In this work, Ferrospectral;3-(2-pyridyl)-5,6-bis(4-phenylsulfonic acid)-1,2,4-triazine (FST) sorbed on DEAE Sephadex A-25 is used as solid phase for spectrophotometric determination of iron and cobalt by batch and continuos flow modes. In batch simultaneous determination, the second derivative at 536.0 and 601.4 nm were used for iron and cobalt determination, respectively. In this modality, the detection limits (3 o criterion), for iron and cobalt were 1.3, 9.1, ug L1 and the determination ranges were: 4.3 to 220 and 30.3 to 800 ug L1. The method by FIA mode was carried out by stopped flow and then the analytical signal was evaluated by second derivative at 560.9 and 482.3 nm for iron and cobalt determination; respectively. In FIA modality, the detection limits for iron and cobalt were 6.4, 31 ug L1, and the determination ranges 21 to 200 and 106 to 1000 ug L1 iron and cobalt, respectively. In both modalities the repeatability for iron and cobalt were < 4 % and the recovery was near to 100%. These methods were applied successfully in drinking water and soil samples.

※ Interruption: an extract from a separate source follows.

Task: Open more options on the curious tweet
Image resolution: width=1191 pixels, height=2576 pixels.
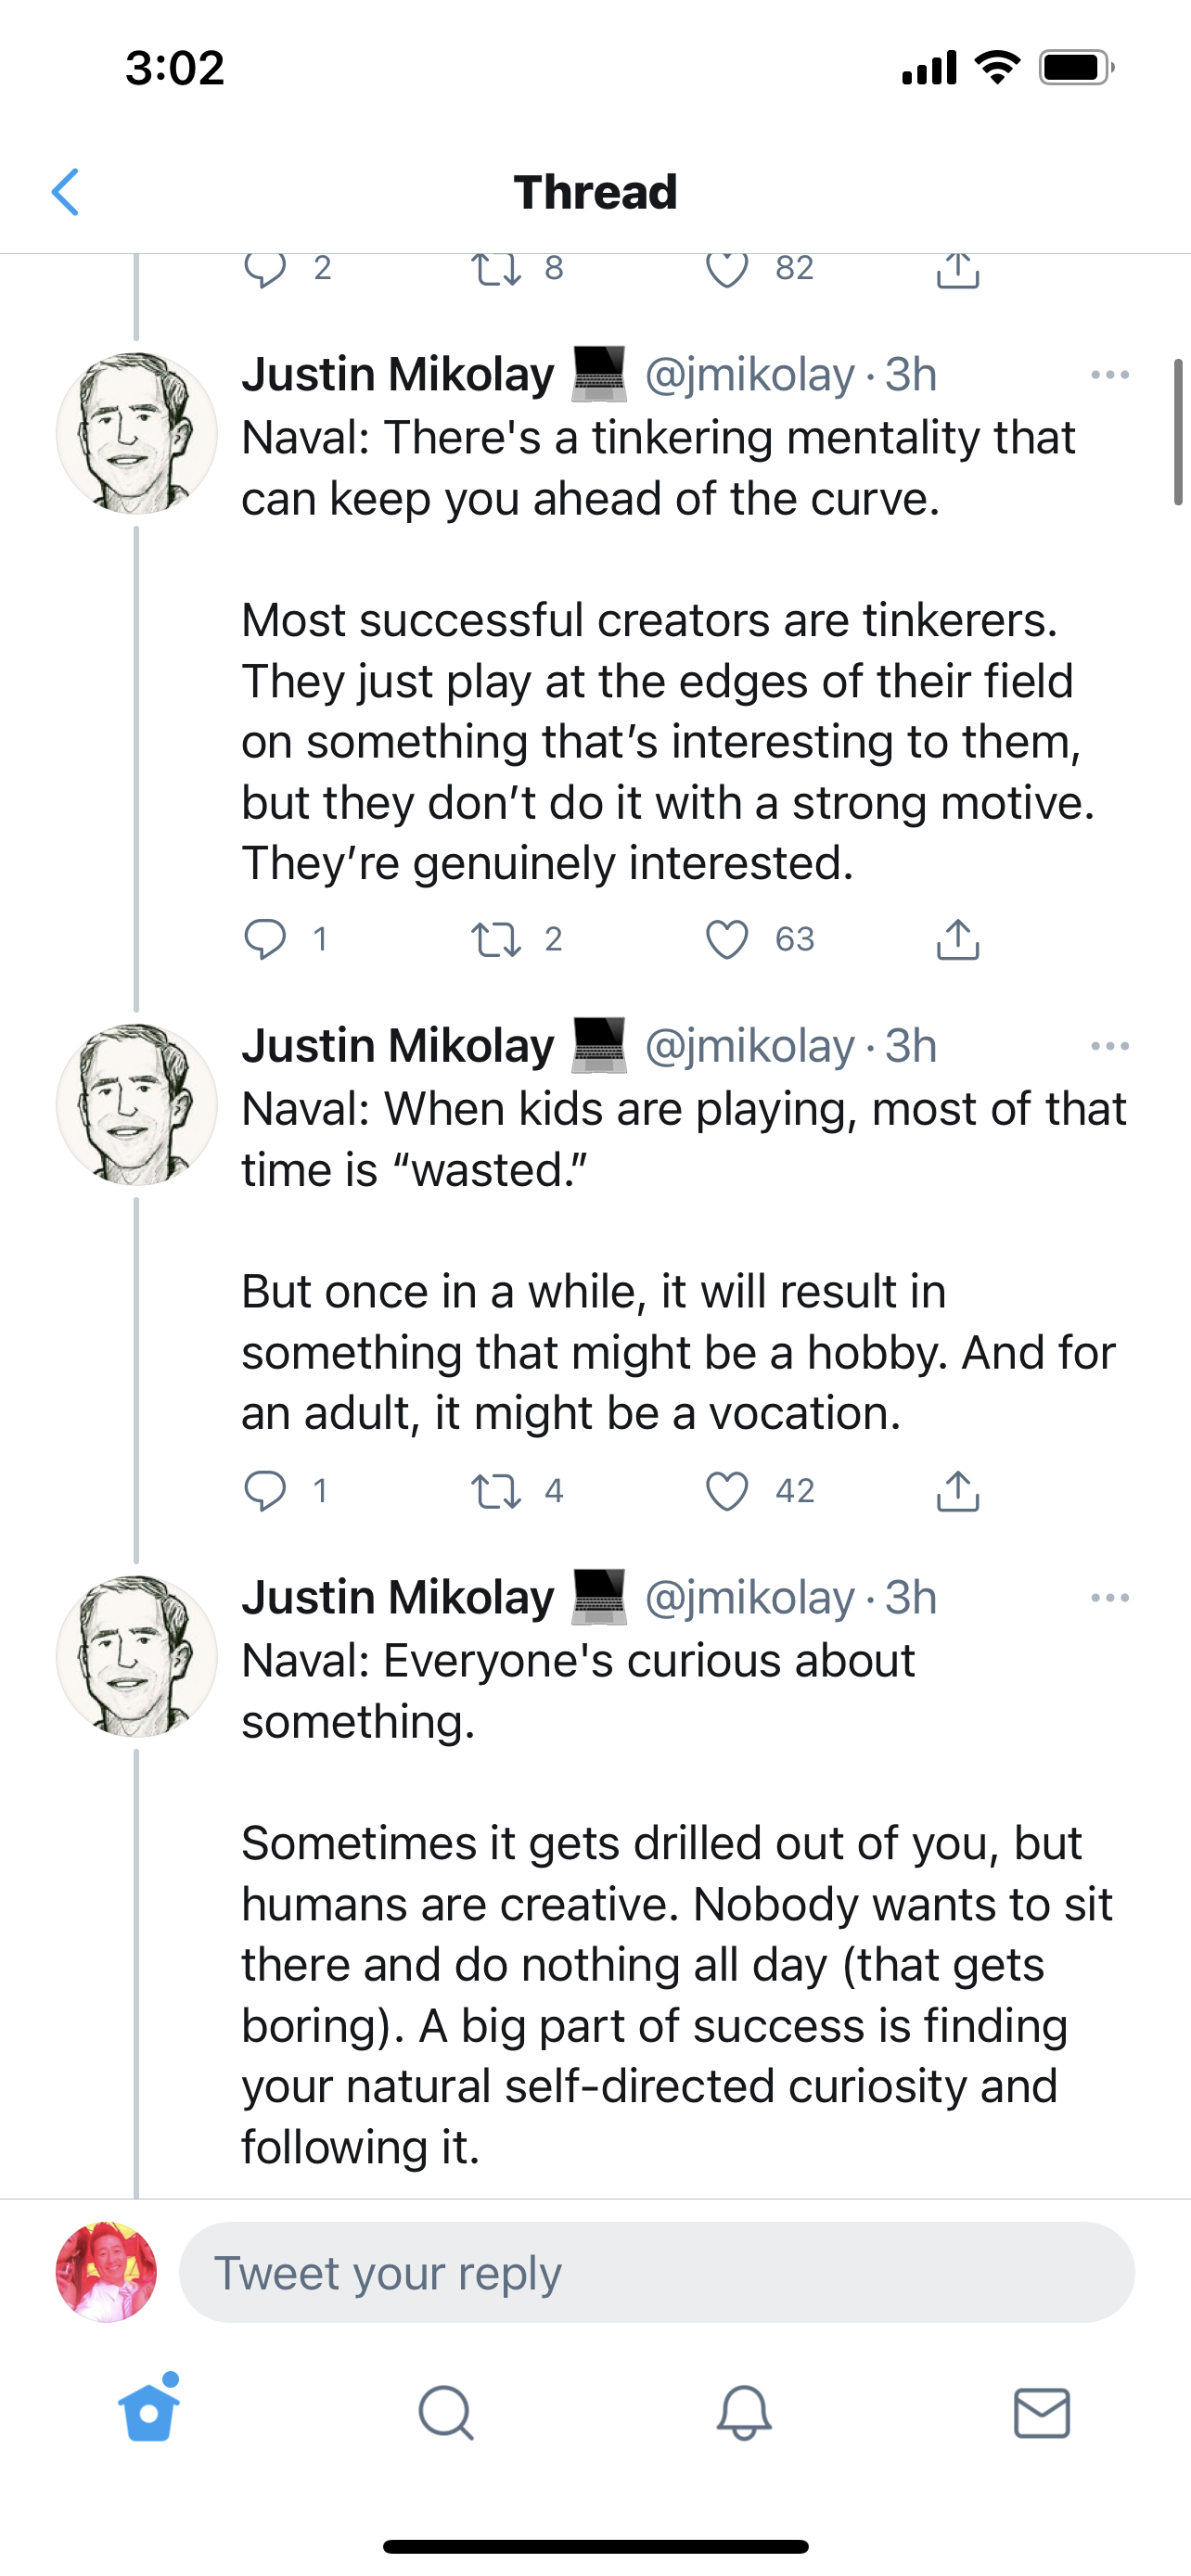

Keywords: Solid phase spectrometry, Fe (II), Co (II), 3-(2-pyridyl)-5,6-bis(4-phenylsulfonic acid)-1,2,4-triazine-DEAE Sephadex A-25, Batch and continuous determination.


 

INTRODUCTION

At this time, there are various methodologies for the metals determination in different matrices such as food samples1,2 environment3,4 , biological5,6,7, among others. However, very few methods has been reported for simultaneous determination of iron and cobalt by spectrophotometry, since the absorption bands of both analytes are highly overlapped Most of the methodologies are carried out with highly sophisticated instrument that requires a thorough sample preparation, previous to measuring the analytical signal.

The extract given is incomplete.